= Material supplied =

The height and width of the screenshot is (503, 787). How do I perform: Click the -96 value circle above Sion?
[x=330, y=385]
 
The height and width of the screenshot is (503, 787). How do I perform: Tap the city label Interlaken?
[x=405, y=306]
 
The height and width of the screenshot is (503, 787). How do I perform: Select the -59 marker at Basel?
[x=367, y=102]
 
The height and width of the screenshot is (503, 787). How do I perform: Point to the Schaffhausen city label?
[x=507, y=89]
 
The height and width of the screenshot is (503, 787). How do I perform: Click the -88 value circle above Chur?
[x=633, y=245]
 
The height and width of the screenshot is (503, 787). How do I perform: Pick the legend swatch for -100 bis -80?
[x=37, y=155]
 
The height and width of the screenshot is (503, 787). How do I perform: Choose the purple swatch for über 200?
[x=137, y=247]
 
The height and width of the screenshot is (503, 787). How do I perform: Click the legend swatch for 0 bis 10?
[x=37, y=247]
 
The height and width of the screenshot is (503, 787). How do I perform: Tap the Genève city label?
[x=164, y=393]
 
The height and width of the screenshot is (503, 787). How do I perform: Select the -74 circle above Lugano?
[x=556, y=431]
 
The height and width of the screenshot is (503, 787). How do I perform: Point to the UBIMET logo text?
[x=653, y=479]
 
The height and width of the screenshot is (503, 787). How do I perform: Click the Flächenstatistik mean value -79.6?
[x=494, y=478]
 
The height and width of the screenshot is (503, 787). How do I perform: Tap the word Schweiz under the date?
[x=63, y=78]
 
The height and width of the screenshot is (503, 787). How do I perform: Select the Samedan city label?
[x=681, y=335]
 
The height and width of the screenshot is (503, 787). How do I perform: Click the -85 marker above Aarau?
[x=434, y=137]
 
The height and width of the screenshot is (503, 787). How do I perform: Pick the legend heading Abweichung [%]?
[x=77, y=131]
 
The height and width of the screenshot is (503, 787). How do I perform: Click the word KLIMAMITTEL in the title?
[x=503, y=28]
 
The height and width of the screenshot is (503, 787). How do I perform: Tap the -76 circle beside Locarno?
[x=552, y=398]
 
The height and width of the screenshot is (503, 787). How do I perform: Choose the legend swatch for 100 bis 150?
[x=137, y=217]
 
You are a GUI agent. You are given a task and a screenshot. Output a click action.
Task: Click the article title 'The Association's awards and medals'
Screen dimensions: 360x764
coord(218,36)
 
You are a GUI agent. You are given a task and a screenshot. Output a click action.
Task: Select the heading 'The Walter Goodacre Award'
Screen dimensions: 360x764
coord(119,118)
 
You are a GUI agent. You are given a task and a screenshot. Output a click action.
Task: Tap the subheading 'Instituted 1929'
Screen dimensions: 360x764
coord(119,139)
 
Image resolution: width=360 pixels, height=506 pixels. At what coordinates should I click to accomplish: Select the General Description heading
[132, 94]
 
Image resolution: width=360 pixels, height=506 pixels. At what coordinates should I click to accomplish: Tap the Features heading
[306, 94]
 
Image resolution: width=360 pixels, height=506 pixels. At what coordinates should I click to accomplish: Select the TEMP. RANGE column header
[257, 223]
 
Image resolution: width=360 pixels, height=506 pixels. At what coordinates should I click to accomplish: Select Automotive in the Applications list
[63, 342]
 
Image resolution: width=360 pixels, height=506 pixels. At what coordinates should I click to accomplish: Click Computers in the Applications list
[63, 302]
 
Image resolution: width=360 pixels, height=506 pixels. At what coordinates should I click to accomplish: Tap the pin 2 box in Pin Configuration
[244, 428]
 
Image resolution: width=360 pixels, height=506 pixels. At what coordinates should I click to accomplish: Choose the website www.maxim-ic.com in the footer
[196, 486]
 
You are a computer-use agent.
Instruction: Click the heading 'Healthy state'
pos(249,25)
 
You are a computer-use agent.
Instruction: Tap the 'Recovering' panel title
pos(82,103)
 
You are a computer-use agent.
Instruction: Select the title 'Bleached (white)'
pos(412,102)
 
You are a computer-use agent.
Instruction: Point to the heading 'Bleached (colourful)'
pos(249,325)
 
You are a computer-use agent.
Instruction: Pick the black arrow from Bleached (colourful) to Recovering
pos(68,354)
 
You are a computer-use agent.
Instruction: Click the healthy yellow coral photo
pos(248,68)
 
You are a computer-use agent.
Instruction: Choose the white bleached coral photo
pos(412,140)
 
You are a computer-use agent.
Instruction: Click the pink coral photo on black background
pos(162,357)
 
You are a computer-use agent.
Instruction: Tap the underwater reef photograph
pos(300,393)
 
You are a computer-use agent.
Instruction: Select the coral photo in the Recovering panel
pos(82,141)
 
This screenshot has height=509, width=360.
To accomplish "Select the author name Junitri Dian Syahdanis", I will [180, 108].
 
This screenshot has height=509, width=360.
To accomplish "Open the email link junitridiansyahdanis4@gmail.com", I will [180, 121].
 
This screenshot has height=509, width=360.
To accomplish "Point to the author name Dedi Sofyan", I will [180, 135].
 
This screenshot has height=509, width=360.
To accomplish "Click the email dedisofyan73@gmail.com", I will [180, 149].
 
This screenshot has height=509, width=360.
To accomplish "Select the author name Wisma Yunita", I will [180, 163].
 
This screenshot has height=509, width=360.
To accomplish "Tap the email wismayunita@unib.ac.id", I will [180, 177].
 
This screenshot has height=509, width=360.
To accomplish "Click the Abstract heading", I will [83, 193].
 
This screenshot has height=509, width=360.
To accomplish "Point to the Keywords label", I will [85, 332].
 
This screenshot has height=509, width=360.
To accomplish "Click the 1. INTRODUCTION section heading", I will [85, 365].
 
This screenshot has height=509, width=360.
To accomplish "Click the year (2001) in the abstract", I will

= What needs to be done =
How many lines of the rows above contain the string "title"? Reply with the number alone.

= Correct result =
4